PUEBLO, Colo. - It's been one month since the Johnson Home Assisted Living Facility located on the 400 block of W 13th Street in Pueblo lost its license after it was suspended by the state.
A Colorado Department of Health and Environment investigation found that staff deliberately violated state regulations and put elderly residents in danger.
Today, nearly a month later, neighbors say the apartment complex has become a hot spot for
"They all sit around and hangout," said Sharon Johnson, a neighbor to the former assisted living facility. "They aren't as loud as they used to be, but there are a lot more people there."
Johnson's boyfriend owns the property next door, and is afraid for the safety of his property with so many unfamiliar faces frequenting the premises.
In August, when the Colorado Department of Health and Environment suspended the
Johnson facility's license to operate, the state -- along with Pueblo County Adult Protective Services --escorted willing residents to new assisted living facilities. Some residents chose to remain.

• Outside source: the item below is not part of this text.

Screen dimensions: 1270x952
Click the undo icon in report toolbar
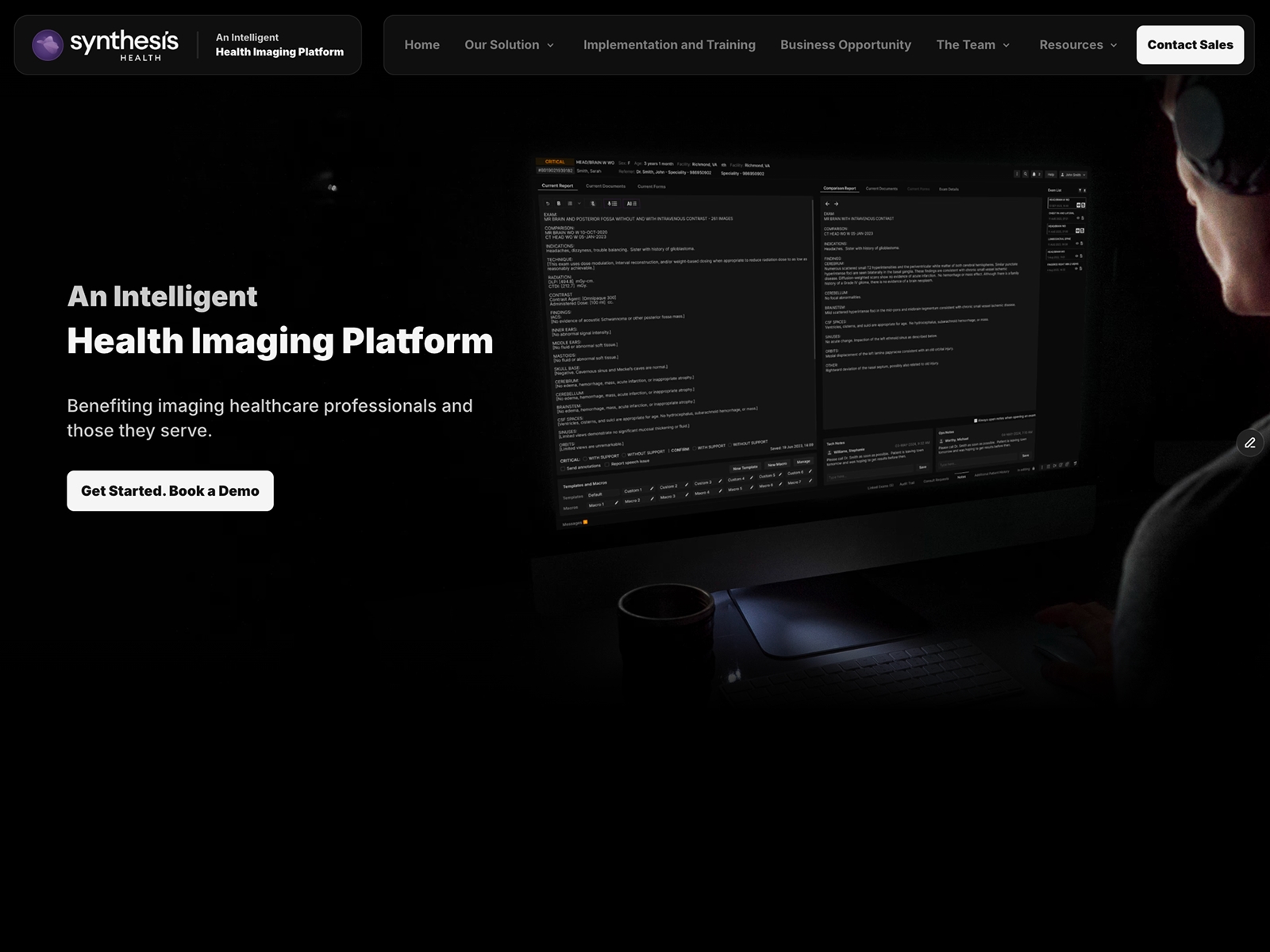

"There are still a couple left over," said Johnson. "But there are all different people that were
not there before. Are they supposed to be there? Are they contracted to be there? I don't know."
According to a summary of the suspension obtained by KRDO last month, residents would let
homeless and displaced stay inside their apartments. However, that's just the start.
The investigation also found that residents living with mental health issues were consistently without medications. There were instances of violent threats, and one resident was known for setting objects on fire.
Pueblo police are no stranger to the place either. Johnson says officers would appear at the Johnson Home two to four times a month.
In fact, since the beginning of 2017, officers have been called out to this building 523 times.
KRDO has repeatedly reached out to the owners for comment. They have not returned our requests.
It's still unclear who is taking care of the elderly that chose to continue living in the apartments.
In-home care services stop by the apartments for specific residents. However, the Colorado Department of Health and Environment tells KRDO that the people who chose to stay will have to be responsible for themselves.
Pueblo Police say they are aware of the squatter issue at the apartment complex. Sgt. Frank Ortega, the department's Public Information Officer, says they have received numerous calls regarding squatters right after the living home's license was suspended. Since then the calls have died down.